Before children, I had a promising career in education. I was a talented and enthusiastic teacher.  I had worked my way up to teaching many in-service programs, teaching courses at a university and working at the district office. I knew I would put it all on hold when I had children. I wanted to be a stay-at-home mother, and once I was one, I felt lucky. I just wasn’t prepared for how hard it would be. It was  not only the physical and emotional drain, but I missed being a part of the outside world. I missed feeling useful and intelligent. The other day I was talking to a friend of mine who is doing wonderful things in the education field and that familiar, wistful longing for that life returned. I was feeling sorry for myself and thinking about all of this as I was digging a hole in my yard to repair a broken sprinkler pipe, while my children were busily playing around me.

I had one of those “aha” moments and I looked at this new skill I had of sprinkler repair-women. My professional resume may be put on hold right now, buy my mom resume is amazingly full! In my longing to be smart and useful I began to realize how many talents I have acquired as I mother that I otherwise would not have ever taken the time to develop.

I have learned the elements of landscape design, and how to garden. I can perform pest control and lawn fertilization services. I can adjust, repair and add sprinklers with the big boys. I know how to mud and sand a wall, and use a miter saw and an air nailer for the baseboards. I can unclog a toilet and repair a leaky sink.
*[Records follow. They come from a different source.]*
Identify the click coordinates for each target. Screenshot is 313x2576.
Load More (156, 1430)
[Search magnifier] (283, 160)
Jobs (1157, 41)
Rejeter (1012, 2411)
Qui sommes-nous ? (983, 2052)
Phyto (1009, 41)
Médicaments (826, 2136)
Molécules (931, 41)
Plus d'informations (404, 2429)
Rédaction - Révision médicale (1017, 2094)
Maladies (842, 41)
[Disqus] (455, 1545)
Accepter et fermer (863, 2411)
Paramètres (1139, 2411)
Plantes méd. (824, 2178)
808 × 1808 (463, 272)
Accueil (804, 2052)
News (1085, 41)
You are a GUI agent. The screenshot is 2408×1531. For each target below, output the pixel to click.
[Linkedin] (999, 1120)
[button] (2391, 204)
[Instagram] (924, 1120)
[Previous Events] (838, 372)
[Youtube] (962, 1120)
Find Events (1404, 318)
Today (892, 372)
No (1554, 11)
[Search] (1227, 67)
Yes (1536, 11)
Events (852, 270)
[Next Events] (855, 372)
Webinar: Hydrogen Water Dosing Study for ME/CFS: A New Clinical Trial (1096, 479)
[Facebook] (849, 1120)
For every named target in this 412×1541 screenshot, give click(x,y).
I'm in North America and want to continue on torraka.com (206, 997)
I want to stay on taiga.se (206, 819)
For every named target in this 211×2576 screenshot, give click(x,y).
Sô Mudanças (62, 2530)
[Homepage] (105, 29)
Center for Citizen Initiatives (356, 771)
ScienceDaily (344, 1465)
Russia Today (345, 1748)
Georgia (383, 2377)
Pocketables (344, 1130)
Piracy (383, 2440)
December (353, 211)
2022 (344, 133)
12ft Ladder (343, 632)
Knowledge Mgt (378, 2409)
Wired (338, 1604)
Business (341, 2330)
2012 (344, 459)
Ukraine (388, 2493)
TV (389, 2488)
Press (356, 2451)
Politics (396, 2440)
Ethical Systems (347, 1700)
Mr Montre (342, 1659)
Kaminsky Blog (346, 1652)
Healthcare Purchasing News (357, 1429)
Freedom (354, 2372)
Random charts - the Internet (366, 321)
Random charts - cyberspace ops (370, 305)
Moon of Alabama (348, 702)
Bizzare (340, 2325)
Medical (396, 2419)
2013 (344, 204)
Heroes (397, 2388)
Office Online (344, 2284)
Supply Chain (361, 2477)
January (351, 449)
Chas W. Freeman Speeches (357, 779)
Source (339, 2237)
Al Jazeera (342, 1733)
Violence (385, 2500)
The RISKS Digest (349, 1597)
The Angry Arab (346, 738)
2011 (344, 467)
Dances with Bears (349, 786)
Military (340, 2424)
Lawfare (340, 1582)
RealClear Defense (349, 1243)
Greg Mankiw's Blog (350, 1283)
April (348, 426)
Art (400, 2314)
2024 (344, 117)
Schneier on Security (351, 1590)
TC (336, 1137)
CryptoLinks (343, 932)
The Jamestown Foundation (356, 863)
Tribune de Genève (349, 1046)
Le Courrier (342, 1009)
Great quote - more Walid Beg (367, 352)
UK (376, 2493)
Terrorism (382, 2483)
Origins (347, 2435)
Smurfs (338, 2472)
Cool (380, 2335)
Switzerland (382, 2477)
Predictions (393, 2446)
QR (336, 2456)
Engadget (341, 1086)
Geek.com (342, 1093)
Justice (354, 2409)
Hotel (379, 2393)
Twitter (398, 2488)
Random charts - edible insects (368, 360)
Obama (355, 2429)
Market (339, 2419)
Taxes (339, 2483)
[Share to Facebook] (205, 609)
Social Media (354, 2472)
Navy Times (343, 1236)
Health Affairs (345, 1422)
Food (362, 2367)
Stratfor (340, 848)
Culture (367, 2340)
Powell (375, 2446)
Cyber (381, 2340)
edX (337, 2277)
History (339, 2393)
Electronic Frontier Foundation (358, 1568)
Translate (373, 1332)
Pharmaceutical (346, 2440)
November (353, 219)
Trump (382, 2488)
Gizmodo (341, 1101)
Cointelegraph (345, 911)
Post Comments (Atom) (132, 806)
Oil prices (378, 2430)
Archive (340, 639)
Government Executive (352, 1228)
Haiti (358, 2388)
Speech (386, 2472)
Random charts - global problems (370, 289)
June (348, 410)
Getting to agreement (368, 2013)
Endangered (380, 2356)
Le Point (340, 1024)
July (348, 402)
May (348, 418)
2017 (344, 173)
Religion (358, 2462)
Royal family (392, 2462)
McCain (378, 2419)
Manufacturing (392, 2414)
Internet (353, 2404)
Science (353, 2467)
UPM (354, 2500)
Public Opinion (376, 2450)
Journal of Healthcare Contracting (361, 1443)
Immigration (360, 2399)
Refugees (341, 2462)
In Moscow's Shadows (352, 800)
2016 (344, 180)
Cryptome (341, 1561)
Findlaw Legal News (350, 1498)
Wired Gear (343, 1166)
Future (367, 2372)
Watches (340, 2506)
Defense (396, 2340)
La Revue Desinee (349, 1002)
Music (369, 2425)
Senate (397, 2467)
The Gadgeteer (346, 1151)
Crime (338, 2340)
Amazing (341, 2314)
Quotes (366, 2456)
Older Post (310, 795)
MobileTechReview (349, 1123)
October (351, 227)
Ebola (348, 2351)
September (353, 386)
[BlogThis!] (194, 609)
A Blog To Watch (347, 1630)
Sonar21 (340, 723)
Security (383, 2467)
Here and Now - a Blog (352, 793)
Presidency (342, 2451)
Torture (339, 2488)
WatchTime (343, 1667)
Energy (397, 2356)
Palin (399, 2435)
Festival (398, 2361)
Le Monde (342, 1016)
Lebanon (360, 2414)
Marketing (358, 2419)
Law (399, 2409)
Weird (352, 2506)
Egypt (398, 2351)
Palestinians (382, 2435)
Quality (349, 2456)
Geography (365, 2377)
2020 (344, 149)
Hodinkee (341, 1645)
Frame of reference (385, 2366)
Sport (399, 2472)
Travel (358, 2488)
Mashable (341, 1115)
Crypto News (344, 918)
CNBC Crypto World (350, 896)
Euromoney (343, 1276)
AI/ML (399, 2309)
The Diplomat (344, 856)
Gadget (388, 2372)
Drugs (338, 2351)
I’ve learned how to decorate and choose paint colors–and get it right, so I don’t have to repaint.

I have learned to be a bargain shopper and the secrets of using coupons. I have learned to be patient and that everything goes on sale if I watch it carefully. I have learned how to prepare for an emergency and create a 72 hour kit. I have learned to be organized enough to prepare dinner for my family each night. I can scrapbook and sew quilts. I can care for a friend’s children and whip up a meal for a neighbor. I’ve learned to make Thanksgiving dinner and have it all done around the same time.

I have learned the ins and outs of childhood disease, immunizations and when to worry about a fever. I have read nearly every book on baby sleep theories and could write my own. I have learned to find patience from a place I didn’t even know existed. I have learned that my children don’t care if I’m smart, only that I get them their breakfast and know the words to their favorite nursery rhymes. I have learned to not be angry when my one-year-old wakes up in the night, and to cherish that he will lay still with me only in the wee hours of the morning, and never sit still during the day. I have learned that my daughter’s behavior improves when I spend quality time with her and play. I have learned to be silly again and to make my family laugh. I have remembered how to play make believe.

When I think of all the talents I have, there is no reason to miss my former life because this life is very full. (I don’t do all these things peacefully and often drive myself crazy; maybe I’ll learn that lesson later.) For now I am just grateful to know that I am still learning, growing and developing as a person. I am not stagnant, like pond water, doing the same things over and over. I am still moving forward, discovering new things. I have developed new skills and talents I never would have dreamed of possessing while in my career. I realize that I can learn anything if I want to.

QUESTION: What talents has motherhood helped you develop?

CHALLENGE: Stop and take some time to remember your talents, skills and knowledge.  We all have so many things to offer this world.  Be grateful for your crazy and unique talents!